The most complex challenge was to succeed in staging a mystical experience of contemplation – therefore a very personal emotion, specific to each person – while keeping in mind that the installation itself, an Autel-Photocall, would be a place of passage. The spectator, invited to lose themself in their thoughts, would also become an actor of the installation and would be highlighted in the middle of offerings, drowned in the light. How to make this intimate and contemplative bubble exist in the swirling tumult of the festival?

As an artist, do you think that constraints abolish all forms of improvisation in the creative process? 

On the contrary, for commissioned works, I see constraints as an excellent starting point, a framework that eclipses the famous anxiety of the blank page.

Constraint is a challenge, and our creativity is redoubled by it, because the client is waiting for us at the turning point; that’s where our creativity comes in and has to prove itself, in the most unexpected way. The result often gains in power because it is nourished both by the artist’s originality and the client’s professional experience. 

What is your working method? Is it always the same whatever the project?

I like to consider my creative process as a global concept: I “prototype” ideas in connection with sensitive reminiscences to give them a plastic materiality. I start by looking for a lot of visuals to imagine the universe that will revolve around my story. In the case of an illustration (even advertising), my story will start with a funny and inspiring title, and then I will paint the whole picture that will live around it. I use symbolism, puns, winks, poetic references. Every element sketched will never be there by chance. Everything has to hold together, to justify itself. For an installation, it’s my imagination that’s tripping in 3D.

As in meditation, I enter into complete immersion in the “dreamed” installation. This leads to days and nights to draw, to think about sensations, colors, sentences that I would like to make resonate in the spectator’s mind. The concrete then joins my process, with its share of constraints, calculations and precision.

And in the context of the personalized Altar? 

I began by researching the history of the Día de Muertos, watching videos, listening to music sung on tombs in Mexico to imagine the atmosphere, the heightened emotions, the smell of the night in the cemeteries with their offerings, flowers, incense … Then I looked for a setting that would allow us to feel this authenticity. It is not easy to talk about death in the context of a festive and, despite everything, commercial event.

Finally, I had to take into consideration the technical constraints of a scenography that could be set up, around which the circulation of the public remained possible: what seating to choose, what dimensions, how many decorative elements to place around the altar with the risk that they would be degraded, how far to go in the detail? As this feast was very rich in abundance, it was imperative for me to highlight this dazzling generosity, while keeping in mind the budget constraint.

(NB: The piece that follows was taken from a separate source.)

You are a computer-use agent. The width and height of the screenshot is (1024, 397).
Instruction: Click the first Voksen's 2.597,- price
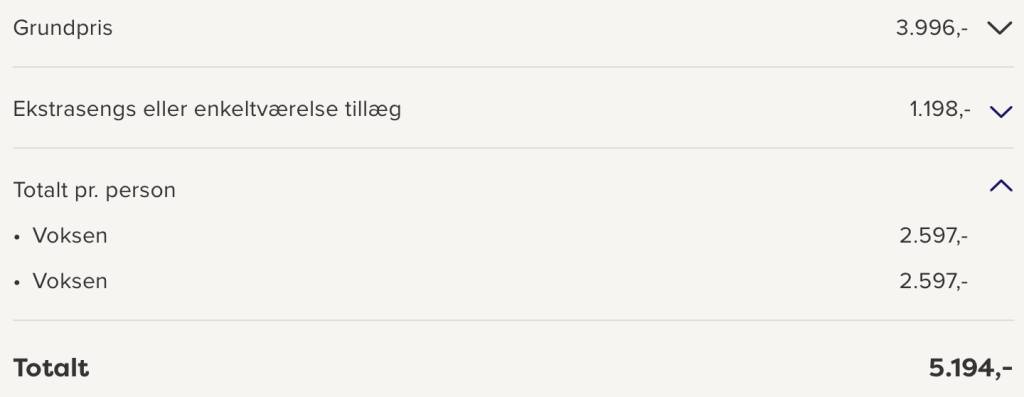click(x=934, y=236)
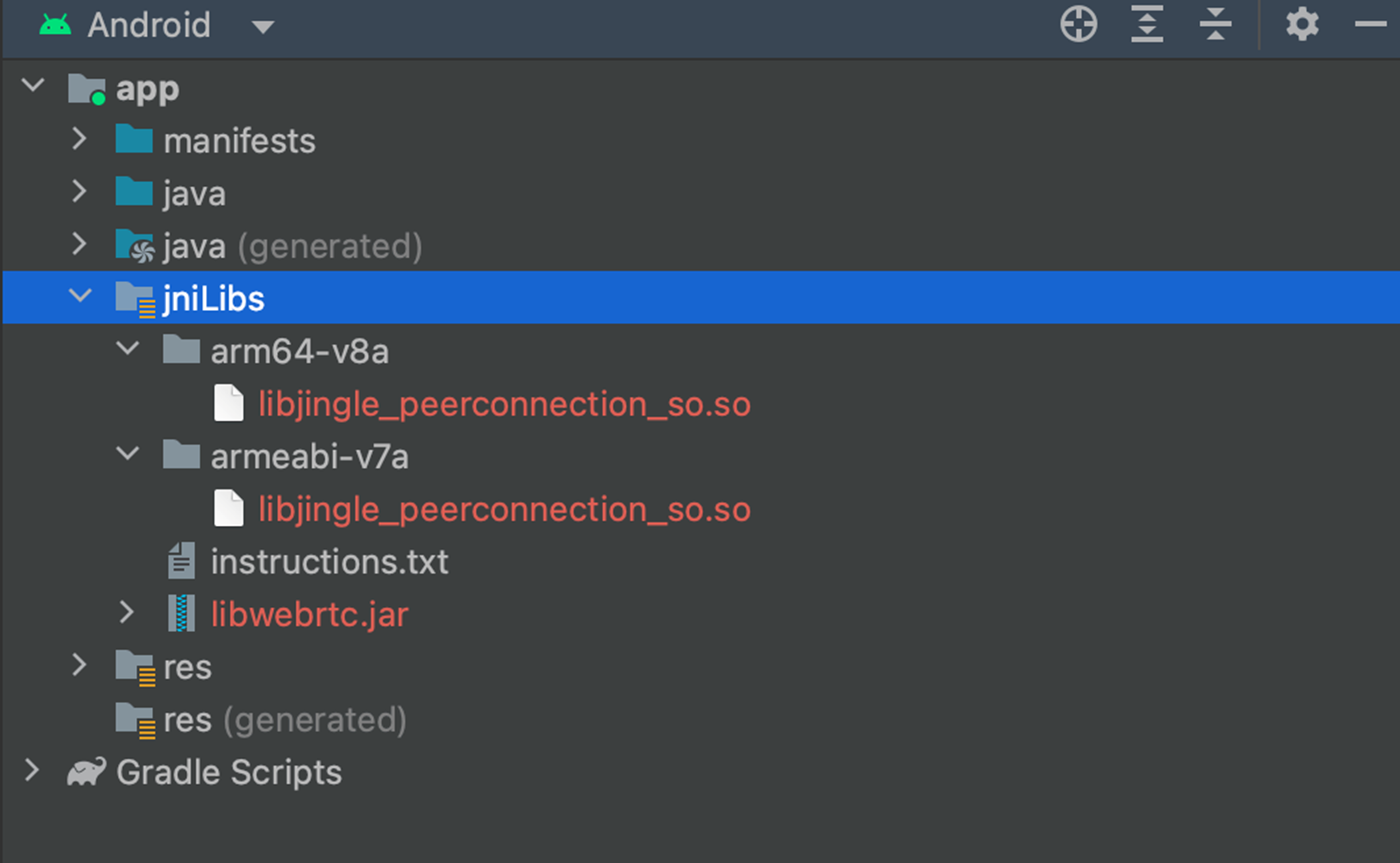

creation clementine henrion

Concerning the assembly stage of your installations, do you agree on modifications and/or areas for improvement? And in the context of the realization of the Altar?

For all my installations, I make numerous preparatory drawings, photo simulations and plans. I like to plan the “high-risk” stations so that there is no disappointment with the rendering in situ. Of course, you have to be prepared to deal with imponderables … and you always discover happy improvements to be made on the day of installation. It’s very exciting because it’s during these moments that our expertise is refined, sometimes with the fear of not being able to do it in time. It’s a big dose of adrenaline, and it’s also where we feel like we belong: knowing how to improvise in all situations, remaining serene and creative, against all odds.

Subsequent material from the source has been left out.